## EXERCISE GOAL
Reproduce the listing below word for word, keeping every line and its punctuation unchanged.
▬▬▬▬▬▬
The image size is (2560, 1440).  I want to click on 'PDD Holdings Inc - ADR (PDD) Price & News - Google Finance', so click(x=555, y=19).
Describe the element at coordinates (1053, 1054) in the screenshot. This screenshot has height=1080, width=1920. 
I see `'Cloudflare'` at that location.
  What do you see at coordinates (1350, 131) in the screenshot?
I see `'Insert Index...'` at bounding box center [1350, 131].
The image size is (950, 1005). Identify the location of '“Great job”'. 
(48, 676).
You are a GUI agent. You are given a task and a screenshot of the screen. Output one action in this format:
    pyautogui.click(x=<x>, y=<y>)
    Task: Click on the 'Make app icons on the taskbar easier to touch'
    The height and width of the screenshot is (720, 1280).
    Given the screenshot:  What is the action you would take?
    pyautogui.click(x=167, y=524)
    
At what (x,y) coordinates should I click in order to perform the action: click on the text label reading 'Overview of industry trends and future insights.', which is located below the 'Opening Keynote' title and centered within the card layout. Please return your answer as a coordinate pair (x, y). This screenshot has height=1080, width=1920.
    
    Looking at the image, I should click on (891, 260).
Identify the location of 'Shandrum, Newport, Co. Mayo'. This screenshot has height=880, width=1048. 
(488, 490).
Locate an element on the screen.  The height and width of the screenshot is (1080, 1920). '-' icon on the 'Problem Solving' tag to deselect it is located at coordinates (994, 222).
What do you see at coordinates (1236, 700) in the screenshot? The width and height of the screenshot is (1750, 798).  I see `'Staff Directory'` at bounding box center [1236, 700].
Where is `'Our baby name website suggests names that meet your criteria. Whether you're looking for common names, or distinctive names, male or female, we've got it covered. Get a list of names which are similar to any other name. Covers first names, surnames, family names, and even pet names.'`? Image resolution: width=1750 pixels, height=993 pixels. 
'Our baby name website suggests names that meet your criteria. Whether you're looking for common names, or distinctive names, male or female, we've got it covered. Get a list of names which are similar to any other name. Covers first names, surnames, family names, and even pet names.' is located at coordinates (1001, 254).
▬▬▬▬▬▬
## RESULT BELOW
The image size is (2560, 1440).  I want to click on 'PDD Holdings Inc - ADR (PDD) Price & News - Google Finance', so click(x=555, y=19).
Describe the element at coordinates (1053, 1054) in the screenshot. This screenshot has height=1080, width=1920. 
I see `'Cloudflare'` at that location.
  What do you see at coordinates (1350, 131) in the screenshot?
I see `'Insert Index...'` at bounding box center [1350, 131].
The image size is (950, 1005). Identify the location of '“Great job”'. 
(48, 676).
You are a GUI agent. You are given a task and a screenshot of the screen. Output one action in this format:
    pyautogui.click(x=<x>, y=<y>)
    Task: Click on the 'Make app icons on the taskbar easier to touch'
    The height and width of the screenshot is (720, 1280).
    Given the screenshot:  What is the action you would take?
    pyautogui.click(x=167, y=524)
    
At what (x,y) coordinates should I click in order to perform the action: click on the text label reading 'Overview of industry trends and future insights.', which is located below the 'Opening Keynote' title and centered within the card layout. Please return your answer as a coordinate pair (x, y). This screenshot has height=1080, width=1920.
    
    Looking at the image, I should click on (891, 260).
Identify the location of 'Shandrum, Newport, Co. Mayo'. This screenshot has height=880, width=1048. 
(488, 490).
Locate an element on the screen.  The height and width of the screenshot is (1080, 1920). '-' icon on the 'Problem Solving' tag to deselect it is located at coordinates (994, 222).
What do you see at coordinates (1236, 700) in the screenshot? The width and height of the screenshot is (1750, 798).  I see `'Staff Directory'` at bounding box center [1236, 700].
Where is `'Our baby name website suggests names that meet your criteria. Whether you're looking for common names, or distinctive names, male or female, we've got it covered. Get a list of names which are similar to any other name. Covers first names, surnames, family names, and even pet names.'`? Image resolution: width=1750 pixels, height=993 pixels. 
'Our baby name website suggests names that meet your criteria. Whether you're looking for common names, or distinctive names, male or female, we've got it covered. Get a list of names which are similar to any other name. Covers first names, surnames, family names, and even pet names.' is located at coordinates (1001, 254).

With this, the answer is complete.